• _What is needed_
State how many lines of the entries below contain the string "accomplish", matching case exactly. Give only the number.

[Records of locating words and elements]
◇ ◇ ◇

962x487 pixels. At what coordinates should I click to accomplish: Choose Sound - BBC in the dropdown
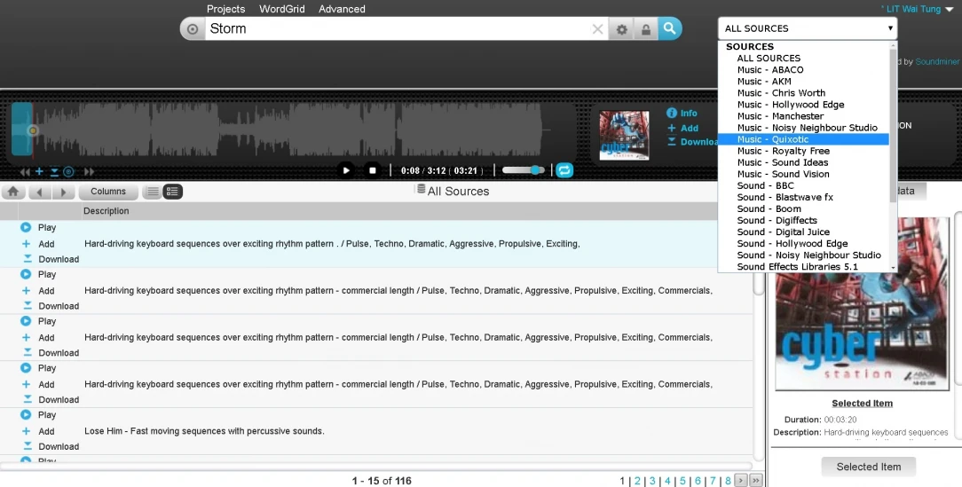click(x=765, y=185)
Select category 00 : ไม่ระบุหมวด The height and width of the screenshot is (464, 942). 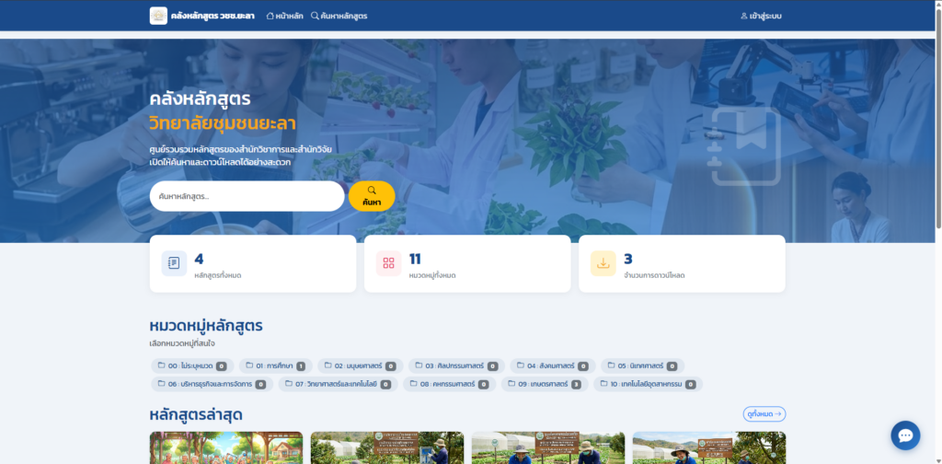click(192, 365)
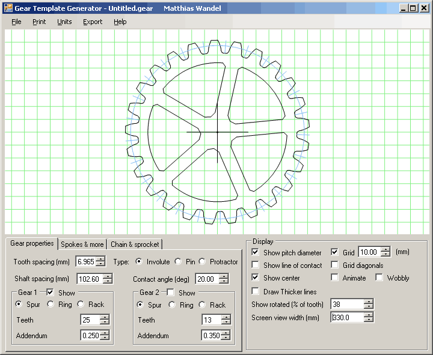The width and height of the screenshot is (433, 355).
Task: Open the Units menu
Action: [64, 22]
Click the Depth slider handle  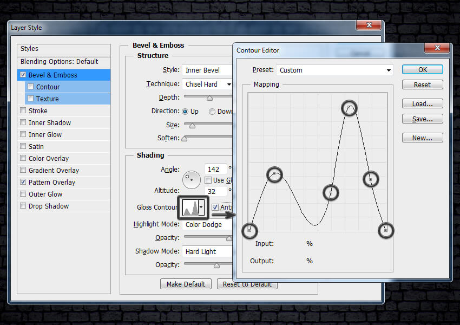coord(209,98)
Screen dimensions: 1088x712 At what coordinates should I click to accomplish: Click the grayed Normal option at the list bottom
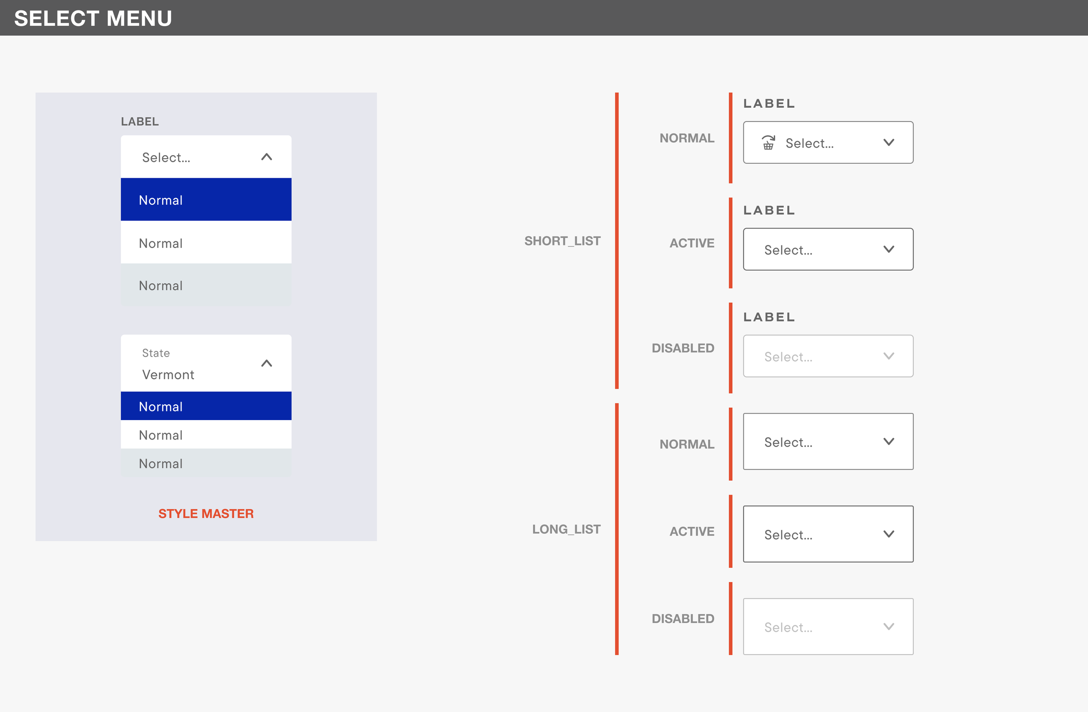[x=206, y=286]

◇ ◇ ◇

• _Exercise response_
2